======== PROVIDED RECORDS ========

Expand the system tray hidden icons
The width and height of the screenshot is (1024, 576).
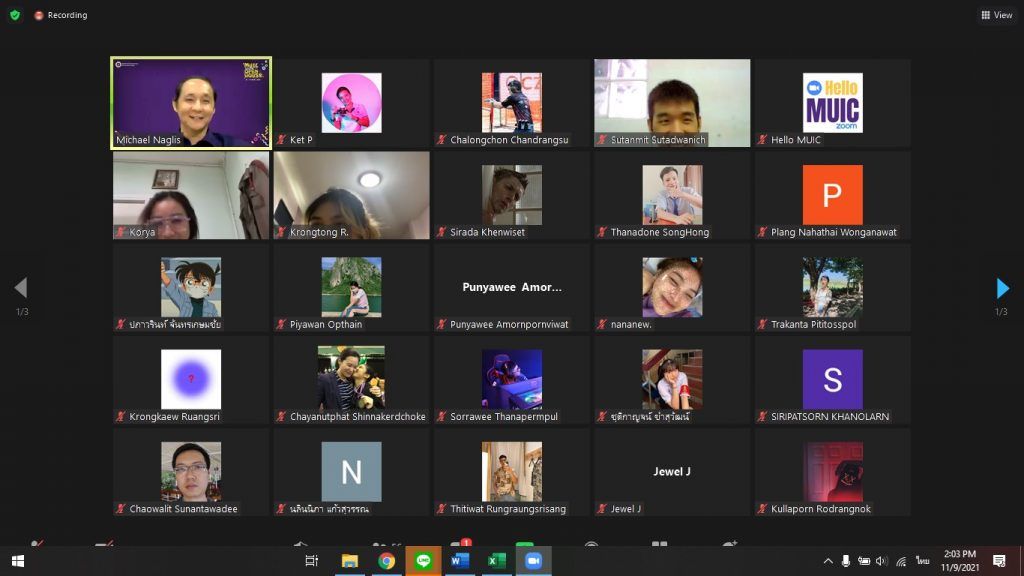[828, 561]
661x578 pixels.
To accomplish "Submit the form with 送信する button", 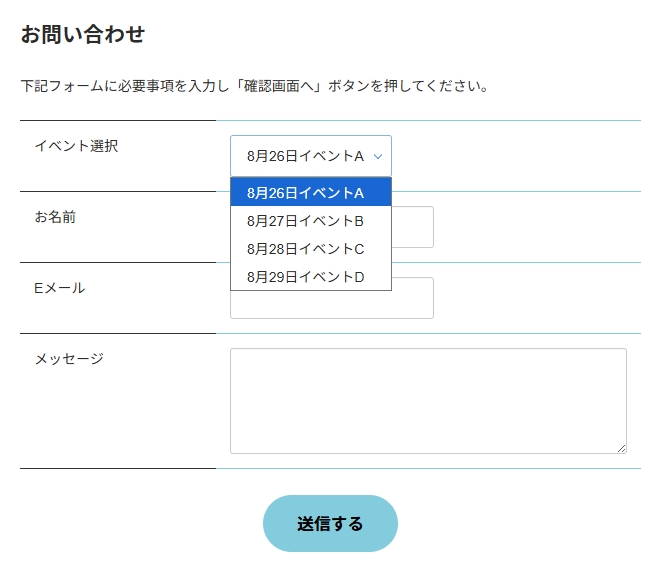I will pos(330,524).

========

Count the lines in the records above that contain the word "system". Reply with the number only.

▶ [WRITTEN ANSWER] 1